After the prior week's steep drawdown, markets steadied. Bitcoin found a floor near $61K before recovering toward the $63–64K area, and spot BTC ETF flows turned positive by June 13, a tentative signal that the local low may be in. Ether lagged the recovery, trading roughly $1,670–1,700 and sitting around 65% below its all-time high as ETF outflows eased but didn't fully reverse.

The week's defining headline came from outside crypto-native markets: SpaceX went public on June 12, raising about $75B and instantly ranking among the largest corporate Bitcoin holders. Sentiment elsewhere stayed cautious — strong US jobs data trimmed expectations for a near-term Fed cut, leaving the June 16–17 FOMC meeting, which lands inside this reporting week, as the key macro catalyst.

Upcoming Events

Next week’s scheduled token releases are set to exceed $660 Million in total value. Top tokens facing the largest cliff unlocks next week include $ZRO, $SPK, $CONX, $ARB, and $KAITO.

Emission Screener

Unlocks Spotlight: $ZRO

  • Unlock Date: June 20, 2026
  • Amount: $23M
  • Unlock as % of Circulating Supply: 4.83%
  • Vested Allocations: Strategic Partners, Core Contributors, and Token Repurchased
Release Schedule: $ZRO

LayerZero's omnichain interoperability token sees a more modest release in float terms, but the composition is the interesting part: the tranche includes Tokens Repurchased, a category created when the Foundation bought back 50M tokens from early investors — partially offsetting insider dilution rather than adding net new insider supply. The remainder vests to Strategic Partners and Core Contributors, the two largest allocation buckets, against a cliff-style schedule. With ZRO still building toward its own "Zero" L1 (targeted for fall 2026), the near-term question is whether infrastructure demand keeps pace with the ongoing vesting cadence.

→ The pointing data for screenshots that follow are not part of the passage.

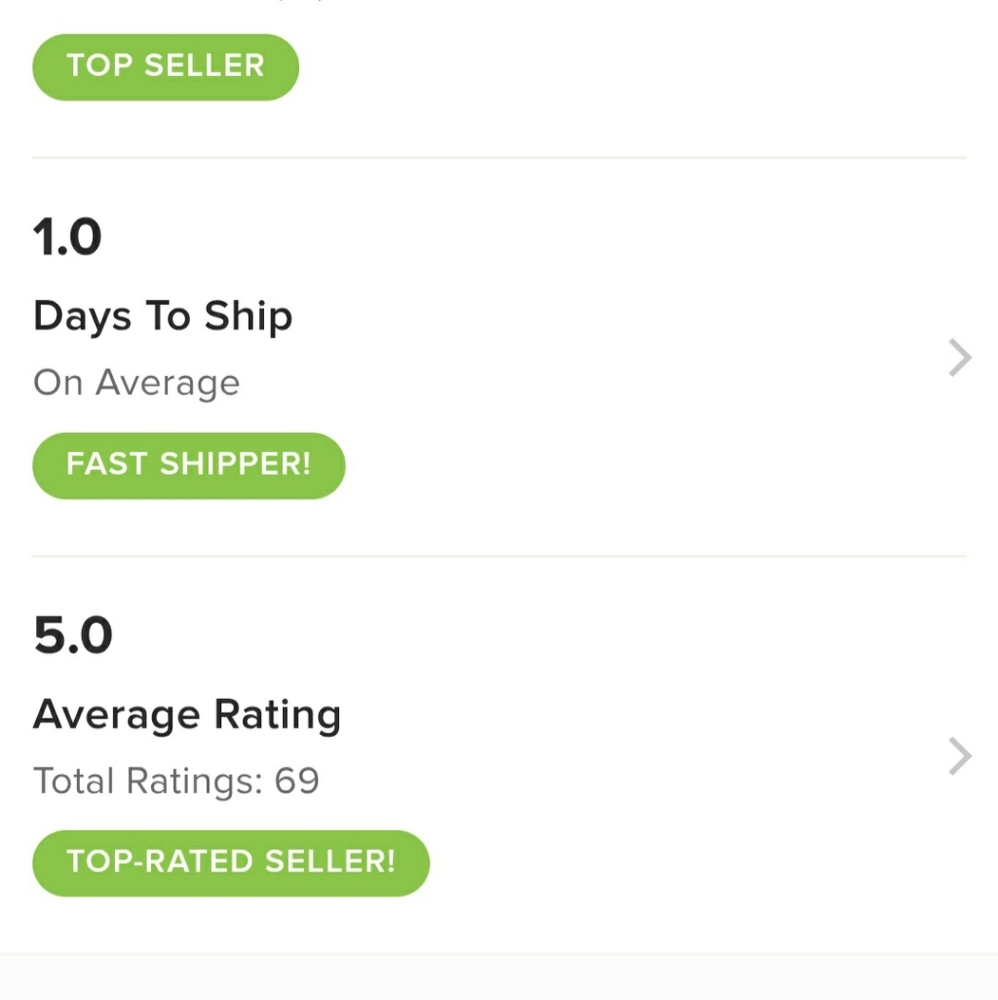This screenshot has height=1000, width=998.
Task: Select the TOP-RATED SELLER! badge
Action: pos(230,862)
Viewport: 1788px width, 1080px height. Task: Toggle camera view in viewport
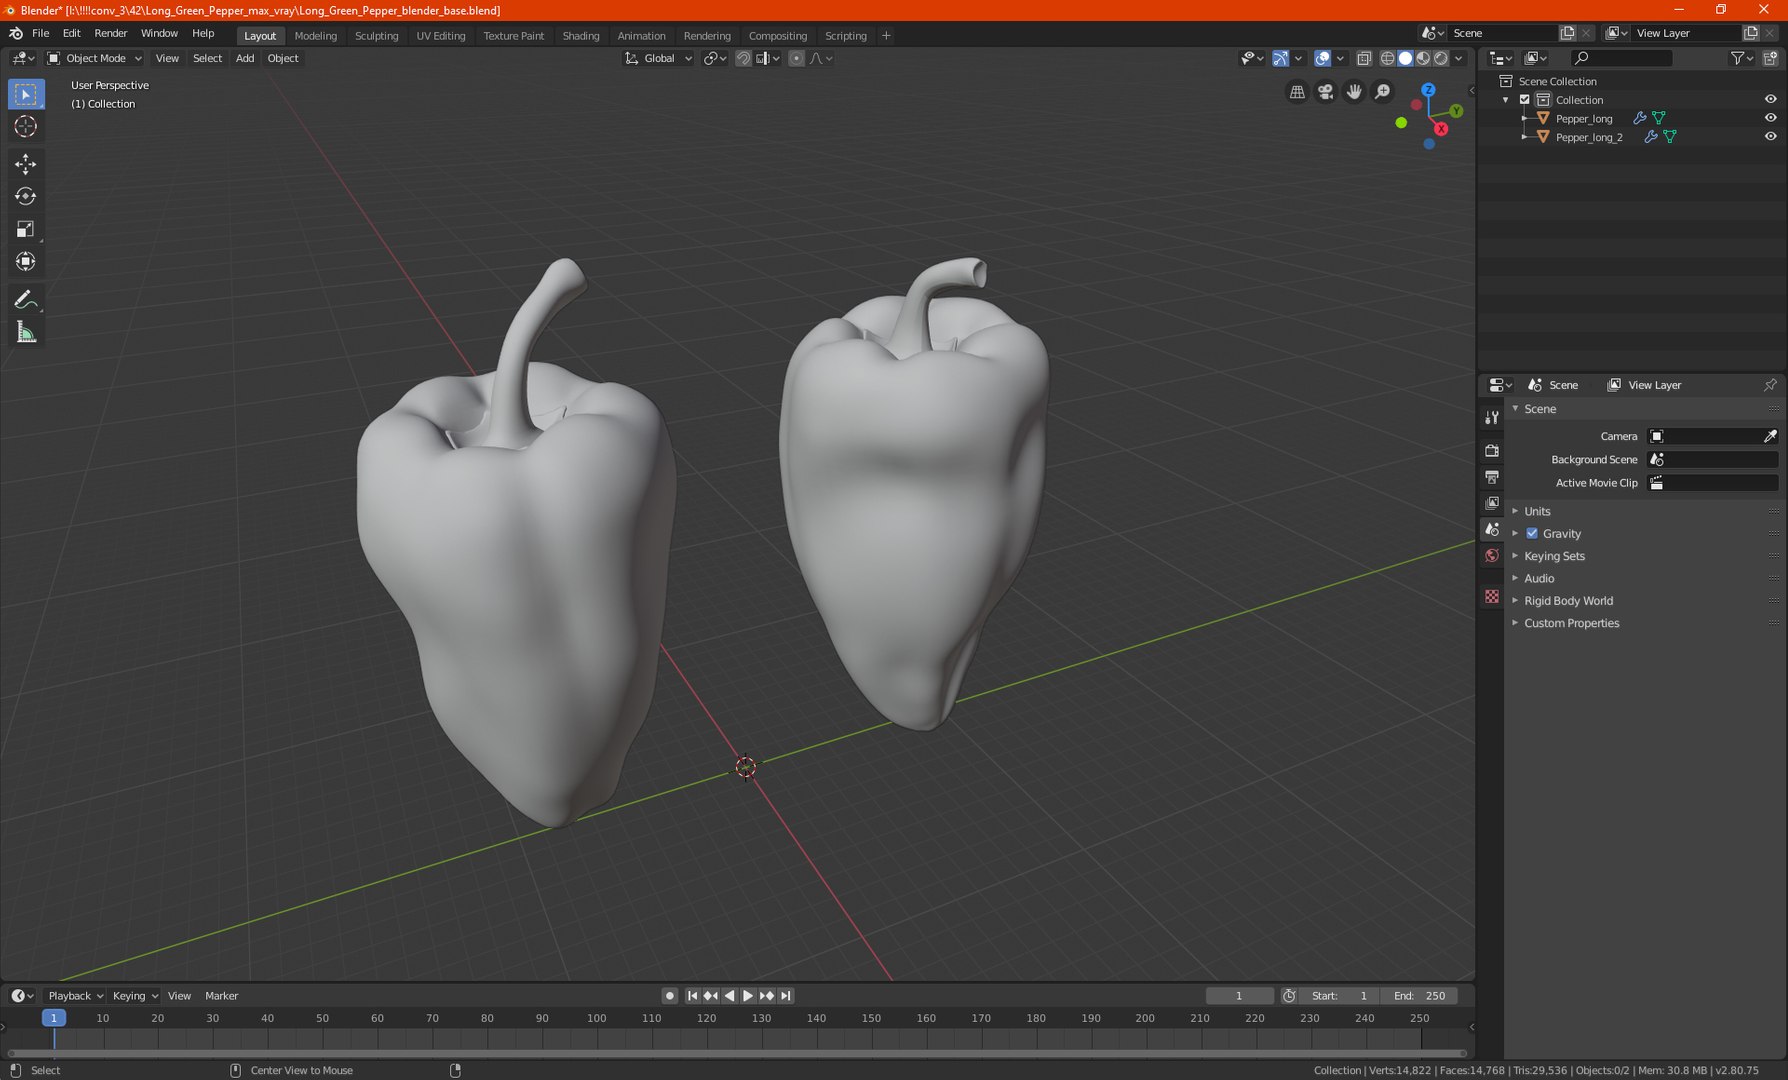(1326, 92)

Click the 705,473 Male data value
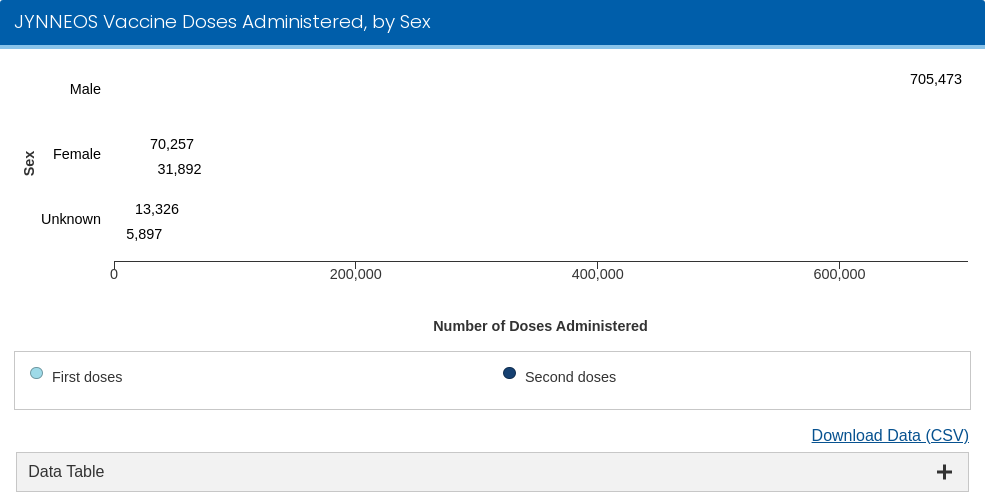point(935,79)
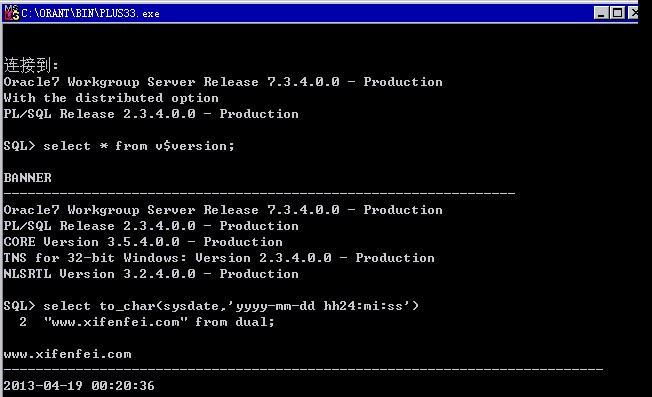The height and width of the screenshot is (397, 652).
Task: Close the PLUS33.exe window
Action: click(633, 13)
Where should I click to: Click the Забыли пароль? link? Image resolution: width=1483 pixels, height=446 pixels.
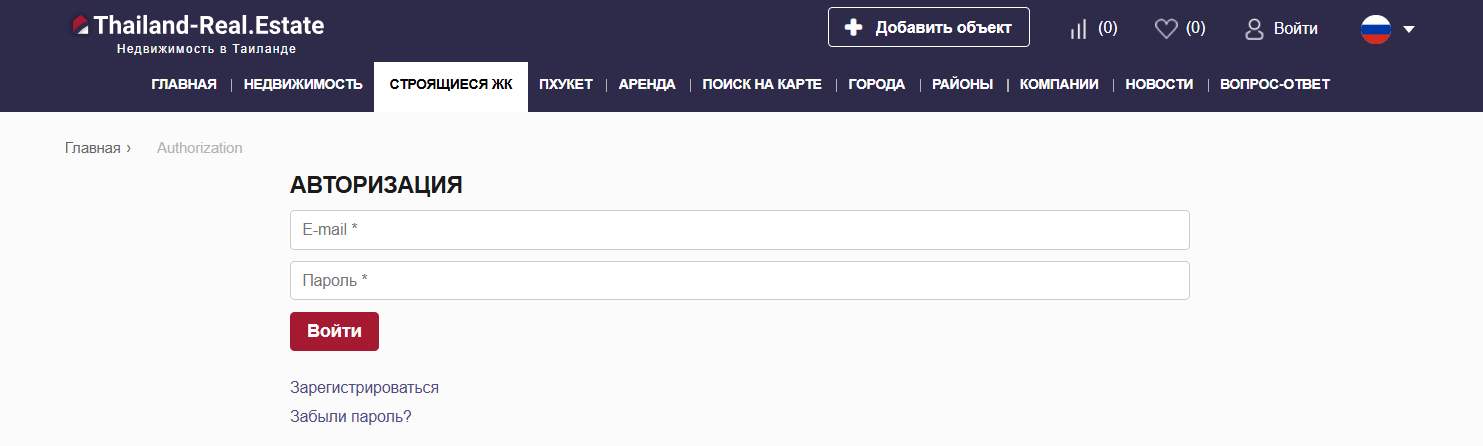[x=351, y=417]
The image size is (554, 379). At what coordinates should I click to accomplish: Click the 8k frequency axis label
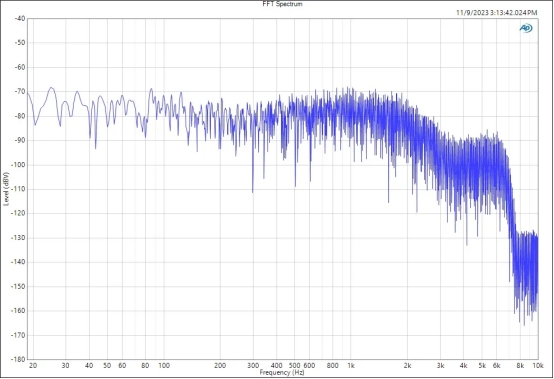520,366
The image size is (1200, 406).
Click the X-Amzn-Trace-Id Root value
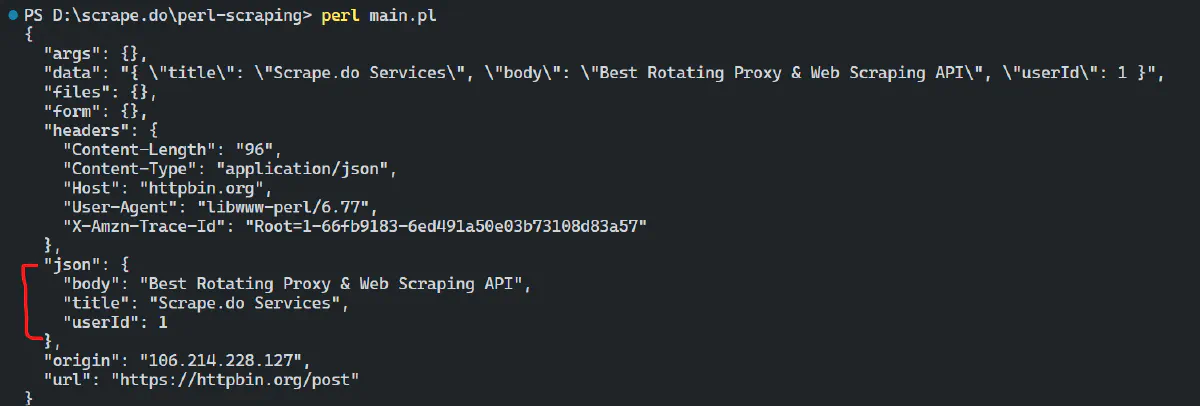click(x=447, y=226)
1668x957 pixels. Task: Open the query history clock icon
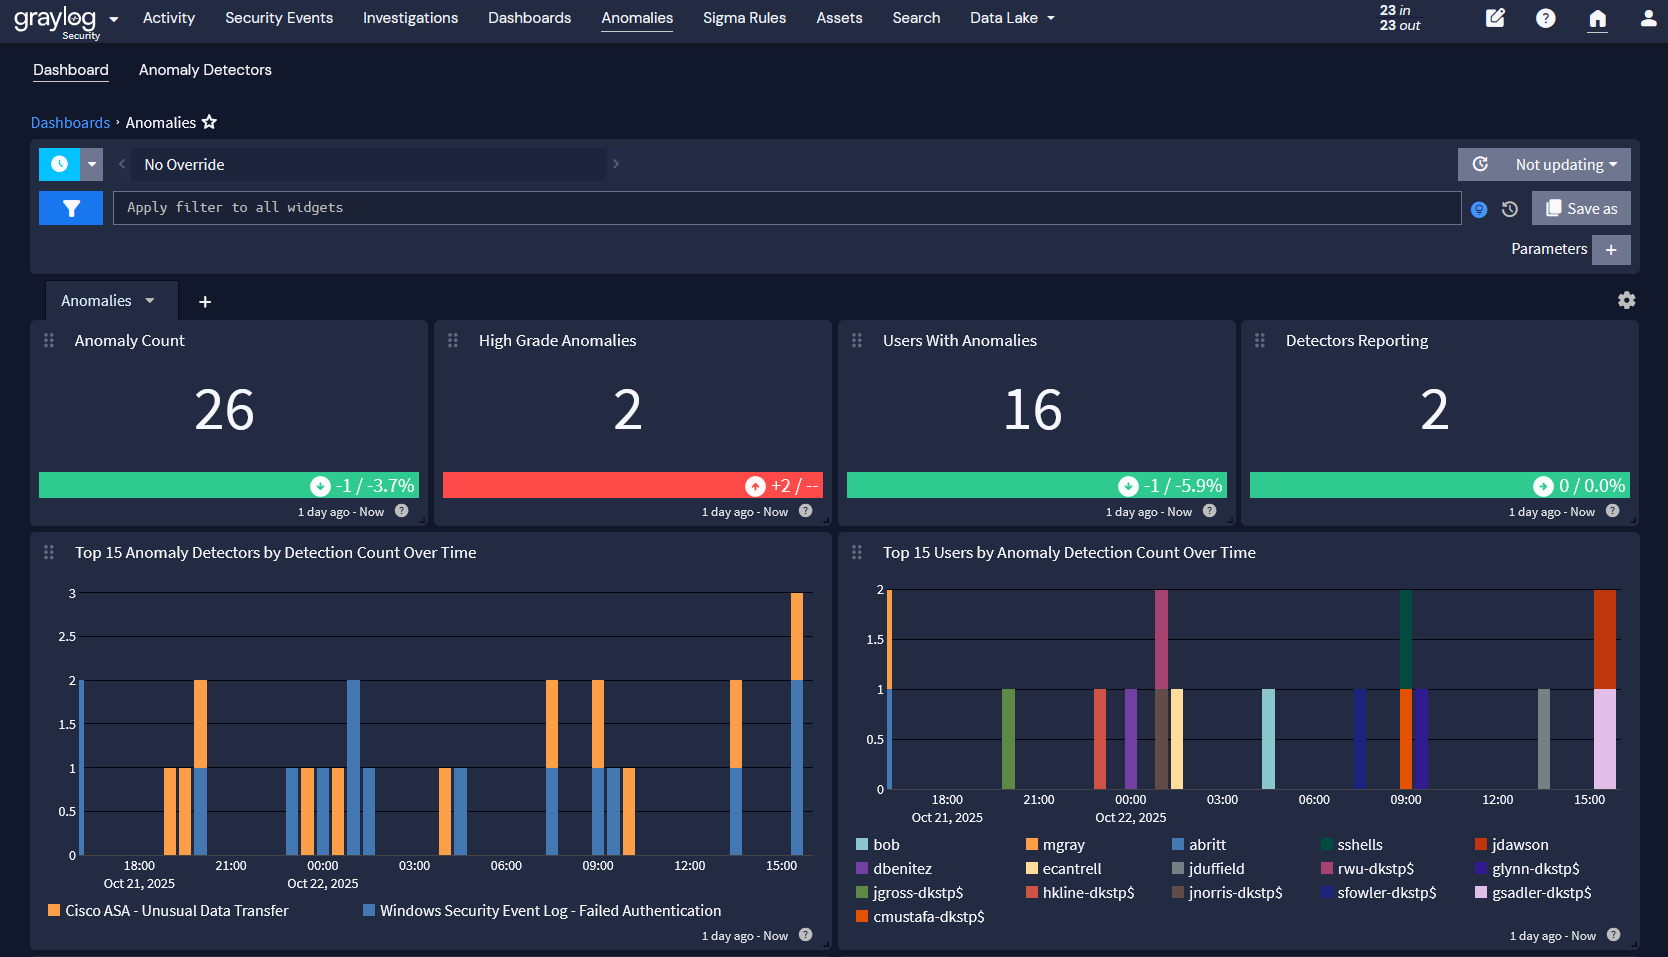coord(1510,209)
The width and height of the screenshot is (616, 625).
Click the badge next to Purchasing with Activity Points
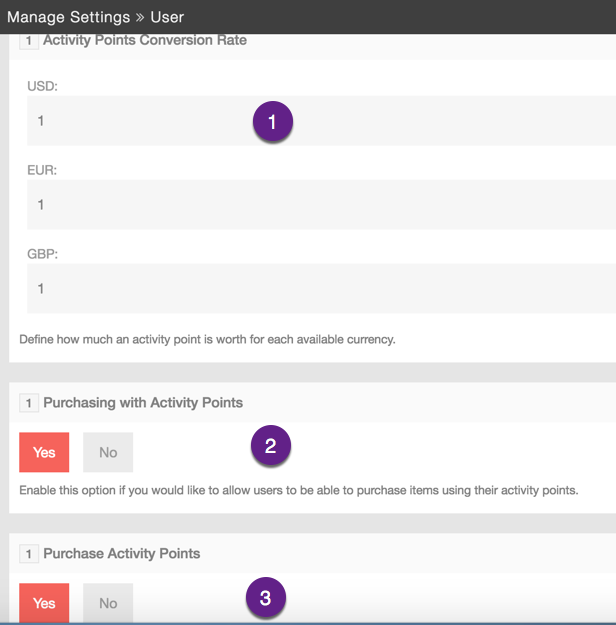coord(29,403)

SpaceX IPO Brings Unlock Analysis to Equities

The week's most novel data story isn't on-chain at all. SpaceX's June 12 listing (NASDAQ: SPCX) priced at $135/share for a $75B all-primary raise and a $1.77T fully diluted valuation — and Tokenomist has published a lockup-and-vesting tracker concept applying the same unlock framework used for tokens to a traditional equity float.

SpaceX Tracker

The parallels are direct. Of SpaceX's 13.11B fully diluted shares, the IPO floated just 555.6M (4.2%), leaving 95.8% locked — a structure functionally identical to a low-float token launch with heavy insider vesting. Rather than a single 180-day cliff, the lockup releases in staggered tranches: a 20% insider cliff tied to Q2 earnings (early August), a series of time-based 7% windows through the autumn, a larger Q3-linked release in November, and a 180-day expiry in December. Elon Musk's 42% stake (and 82.4% voting power under a dual-class structure) sits behind a 366-day founder lockup that doesn't expire until June 2027. The tracker flags the near-term overhang as high: up to 2.4B shares ($323B), roughly 4.3x the public float, become eligible within 90 days — though eligible does not mean sold, and the staggering is designed to meter supply rather than dump it.

Notable Tokenomics Updates

io.net ($IO) — Demand-Linked Emissions

io.net replaced its fixed emission schedule with the Incentive Dynamic Engine (IDE), which ties both emissions and burns to network earnings. Instead of releasing a preset quantity of IO regardless of usage, the model pays GPU suppliers a stable dollar target and mints only as much IO as needed at the live price; once payouts are covered, a portion of the surplus is directed toward burns. The change addresses a structural problem common to DePIN networks — supply that grows on a schedule even when demand doesn't — by making issuance a function of activity rather than a calendar. Whether it reduces net supply over time depends on sustained network earnings, which the project reports have trended upward since March.